Las obras de Francia serán exhibidas por primera vez en Sudamérica

El Medioevo en Bogotá

Elisabeth Taburet-Delahaye, directora del Museo de Cluny, en París, considera que las piezas de arte medieval que se podrán ver en el Museo Nacional son una excusa para reflexionar sobre política y medio ambiente.

Elisabeth Taburet-Delahaye es historiadora del arte y experta en conservación de orfebrería. / Mauricio Alvarado

¿Qué la llevó a interesarse en el arte medieval?

Como mucha gente en Francia, primero me interesó la historia. Estaba fascinada por las canciones de los trovadores, los caballeros de la mesa redonda, el amor cortés y los grandes personajes del período, como Marco Polo, y por la gente que como él encontraba cosas tan increíbles como unicornios en sus viajes. Eso me hizo estudiar historia, literatura y arte en la universidad.

¿Cómo surgió la oportunidad de traer una muestra del Museo de Cluny a Colombia?

Fuimos invitados el Museo Nacional. Ellos expresaron su interés por traer una muestra de arte medieval y nosotros propusimos el tema de arte y naturaleza. Todo esto coincidió con el año Francia-Colombia, en el que hay muchos eventos destinados al intercambio cultural entre ambos países.

¿Qué los hizo escoger el tema del arte y la naturaleza?

Vimos que, si considerábamos las diferencias culturales entre los dos países, un tema que nos podía conectar era la naturaleza. Otra de las razones es que en nuestras colecciones hay piezas hechas con técnicas y materiales muy diferentes, pero el tema de la naturaleza podía ser representado por una gran cantidad de objetos.

¿Cómo era la relación de los artistas del Medioevo con la naturaleza?

Para cualquiera, la naturaleza era su medio de sustento, pero a la vez era un espacio lleno de peligros. A pesar de eso, los poetas y los escritores la celebraban y, luego, con el cristianismo, hay elementos que se convirtieron en símbolos. Los lirios, por ejemplo, representan pureza.

¿El arte medieval nos puede hablar sobre la conservación del medio ambiente?

Los animales del arte de esta época son metáforas del comportamiento humano. En una de las piezas de la exposición se ven dos cerditos tocando el órgano juntos, eso demuestra que el mundo animal y el de los seres humanos no estaba tan alejado. Esa es una idea de muchas importantes con las que deberíamos empezar a reencontrarnos.

¿Cómo es la naturaleza que representa el arte medieval?

Los animales y las plantas son fundamentales y servían para mostrar una visión idealizada del mundo. Eso nos dice mucho sobre la vida de la gente. La gran mayoría de la población vivía en medio de la naturaleza, en el campo. Estaban rodeados de cultivos y bosques e incluso si vivían en las ciudades había jardines y huertos en todas partes.
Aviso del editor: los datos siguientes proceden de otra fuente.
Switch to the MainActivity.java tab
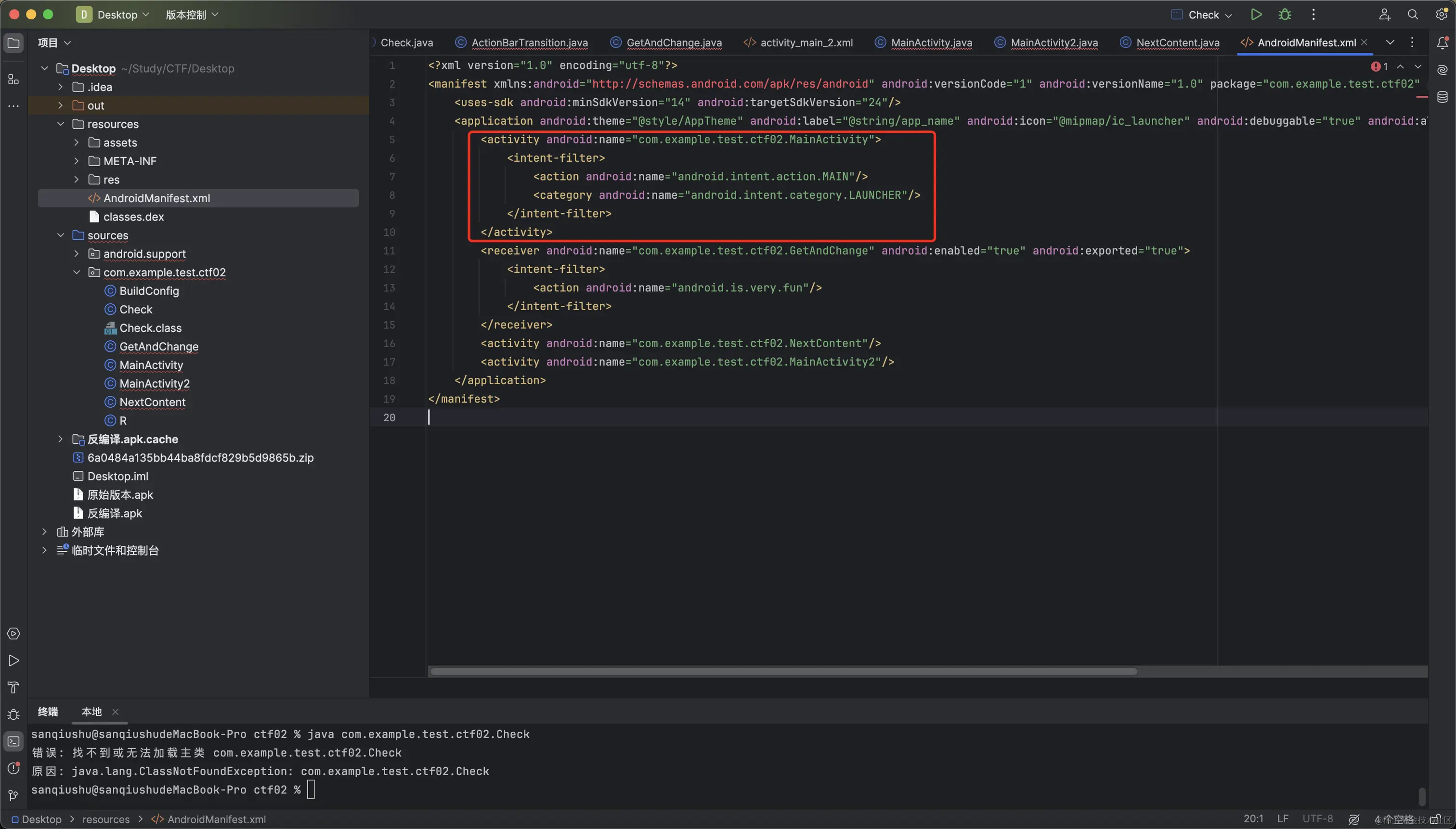The height and width of the screenshot is (829, 1456). [931, 43]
¿Cuál es el papel de la religión en las obras de este período?

Las leyes religiosas le daban forma a la vida cotidiana, pero en sus obras, los artistas tenían la oportunidad de distanciarse de ellas. Vemos eso en los dibujos marginales de los libros que hacían los copistas o en la literatura misma donde, por ejemplo, existen fábulas donde aparecen zorros que, como falsos profetas, aparecen predicándoles a gallinas para burlarlas.

Lo que habla directamente sobre nuestro presente político…

Exacto, vivimos situaciones políticas parecidas en estos momentos y más en países como el mío, en el que se van a realizar elecciones. Es muy interesante ver el gran sentido del humor con el que se trataban estos temas. Cuando los artistas representaban estas imágenes, se distanciaba de los códigos normales con una comprensión muy clara sobre las personas a las que se dirigía la broma.

¿Cuál es la importancia de llevar piezas del museo a otros países?

Estoy convencida de que el entendimiento se da cuando existe la posibilidad de compartir productos culturales. Al comienzo de esta exhibición hay una pequeña muestra de piezas precolombinas que datan de la misma época que las obras del resto de la exposición. Son muy diferentes, pero se pueden encontrar las semejanzas y creo que eso es muy emocionante.